▸ **Work item**:
Each entry below is to be duplicated precisely.

▸ **Given records**:
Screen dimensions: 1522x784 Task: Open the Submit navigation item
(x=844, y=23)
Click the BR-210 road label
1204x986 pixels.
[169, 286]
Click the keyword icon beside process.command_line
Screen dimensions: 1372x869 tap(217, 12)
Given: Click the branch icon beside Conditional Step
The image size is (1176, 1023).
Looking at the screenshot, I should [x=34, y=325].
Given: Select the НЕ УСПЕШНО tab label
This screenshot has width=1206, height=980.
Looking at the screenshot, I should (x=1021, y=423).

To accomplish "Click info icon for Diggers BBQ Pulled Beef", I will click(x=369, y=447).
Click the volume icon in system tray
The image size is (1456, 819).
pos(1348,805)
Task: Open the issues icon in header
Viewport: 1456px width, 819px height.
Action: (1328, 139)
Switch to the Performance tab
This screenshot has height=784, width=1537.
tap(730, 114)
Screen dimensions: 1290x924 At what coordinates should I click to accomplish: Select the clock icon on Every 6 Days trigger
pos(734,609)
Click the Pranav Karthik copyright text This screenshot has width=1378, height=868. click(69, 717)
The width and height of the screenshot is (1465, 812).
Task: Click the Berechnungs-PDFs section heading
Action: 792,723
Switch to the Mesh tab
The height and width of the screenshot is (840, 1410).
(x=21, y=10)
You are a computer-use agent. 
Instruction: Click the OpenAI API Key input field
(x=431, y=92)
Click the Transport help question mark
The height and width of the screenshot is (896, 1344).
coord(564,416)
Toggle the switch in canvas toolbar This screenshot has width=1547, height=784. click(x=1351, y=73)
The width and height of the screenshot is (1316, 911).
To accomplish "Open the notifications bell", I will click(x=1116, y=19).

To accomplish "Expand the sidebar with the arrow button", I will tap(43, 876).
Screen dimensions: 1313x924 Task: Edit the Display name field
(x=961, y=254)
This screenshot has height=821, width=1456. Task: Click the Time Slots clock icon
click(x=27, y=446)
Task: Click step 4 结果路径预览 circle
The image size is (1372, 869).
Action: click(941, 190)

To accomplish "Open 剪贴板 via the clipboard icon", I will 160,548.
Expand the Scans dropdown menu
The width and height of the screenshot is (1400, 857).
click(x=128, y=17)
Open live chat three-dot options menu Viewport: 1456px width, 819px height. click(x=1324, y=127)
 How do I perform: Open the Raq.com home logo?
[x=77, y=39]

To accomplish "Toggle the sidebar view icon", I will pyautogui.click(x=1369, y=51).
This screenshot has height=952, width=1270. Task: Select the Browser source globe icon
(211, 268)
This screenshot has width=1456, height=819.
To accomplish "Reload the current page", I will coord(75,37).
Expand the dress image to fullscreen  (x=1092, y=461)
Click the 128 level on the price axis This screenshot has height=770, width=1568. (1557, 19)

▸ **Problem solution**:
Screen dimensions: 1522x784 Task: Open the Submit navigation item
(x=844, y=23)
Click the BR-210 road label
1204x986 pixels.
[169, 286]
Click the keyword icon beside process.command_line
Screen dimensions: 1372x869 tap(217, 12)
Given: Click the branch icon beside Conditional Step
The image size is (1176, 1023).
Looking at the screenshot, I should [x=34, y=325].
Given: Select the НЕ УСПЕШНО tab label
This screenshot has width=1206, height=980.
Looking at the screenshot, I should (x=1021, y=423).

To accomplish "Click info icon for Diggers BBQ Pulled Beef", I will click(x=369, y=447).
Click the volume icon in system tray
The image size is (1456, 819).
pos(1348,805)
Task: Open the issues icon in header
Viewport: 1456px width, 819px height.
Action: (1328, 139)
Switch to the Performance tab
This screenshot has height=784, width=1537.
tap(730, 114)
Screen dimensions: 1290x924 At what coordinates should I click to accomplish: Select the clock icon on Every 6 Days trigger
pos(734,609)
Click the Pranav Karthik copyright text This screenshot has width=1378, height=868. click(69, 717)
The width and height of the screenshot is (1465, 812).
Task: Click the Berechnungs-PDFs section heading
Action: 792,723
Switch to the Mesh tab
The height and width of the screenshot is (840, 1410).
(x=21, y=10)
You are a computer-use agent. 
Instruction: Click the OpenAI API Key input field
(x=431, y=92)
Click the Transport help question mark
The height and width of the screenshot is (896, 1344).
coord(564,416)
Toggle the switch in canvas toolbar This screenshot has width=1547, height=784. click(x=1351, y=73)
The width and height of the screenshot is (1316, 911).
To accomplish "Open the notifications bell", I will click(x=1116, y=19).

To accomplish "Expand the sidebar with the arrow button", I will tap(43, 876).
Screen dimensions: 1313x924 Task: Edit the Display name field
(x=961, y=254)
This screenshot has height=821, width=1456. Task: Click the Time Slots clock icon
click(x=27, y=446)
Task: Click step 4 结果路径预览 circle
The image size is (1372, 869).
Action: click(941, 190)

To accomplish "Open 剪贴板 via the clipboard icon", I will 160,548.
Expand the Scans dropdown menu
The width and height of the screenshot is (1400, 857).
click(x=128, y=17)
Open live chat three-dot options menu Viewport: 1456px width, 819px height. click(x=1324, y=127)
 How do I perform: Open the Raq.com home logo?
[x=77, y=39]

To accomplish "Toggle the sidebar view icon", I will pyautogui.click(x=1369, y=51).
This screenshot has height=952, width=1270. Task: Select the Browser source globe icon
(211, 268)
This screenshot has width=1456, height=819.
To accomplish "Reload the current page", I will coord(75,37).
Expand the dress image to fullscreen  (x=1092, y=461)
Click the 128 level on the price axis This screenshot has height=770, width=1568. (1557, 19)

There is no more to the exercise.